[Begin DATA ENTRIES]

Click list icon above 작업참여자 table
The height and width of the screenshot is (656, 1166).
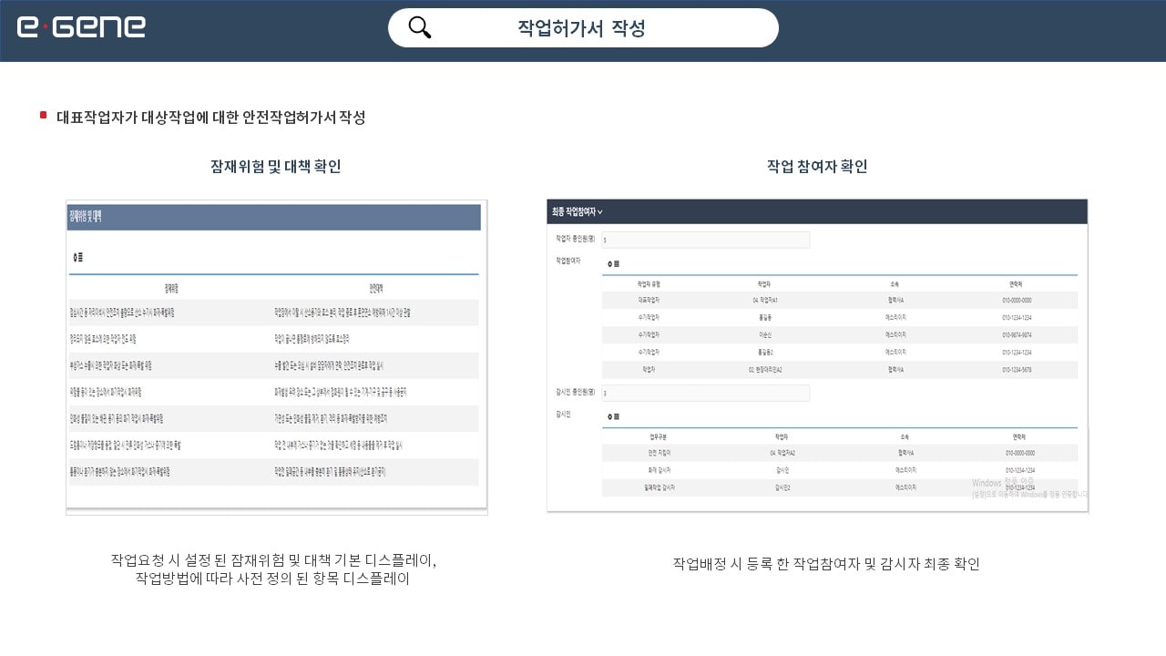(617, 263)
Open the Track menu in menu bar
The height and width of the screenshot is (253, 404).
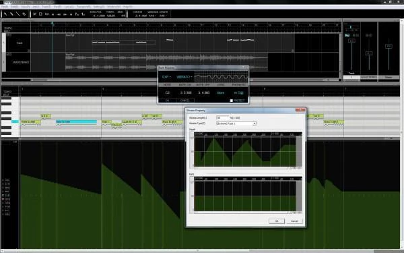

[End DATA ENTRIES]

> _WHAT IS ASKED_
Transcribe the text of the records above word for word, leaving out the pictures.

> _ANSWER TO THE EXERCISE_
Click list icon above 작업참여자 table
The height and width of the screenshot is (656, 1166).
(617, 263)
Open the Track menu in menu bar
The height and width of the screenshot is (253, 404).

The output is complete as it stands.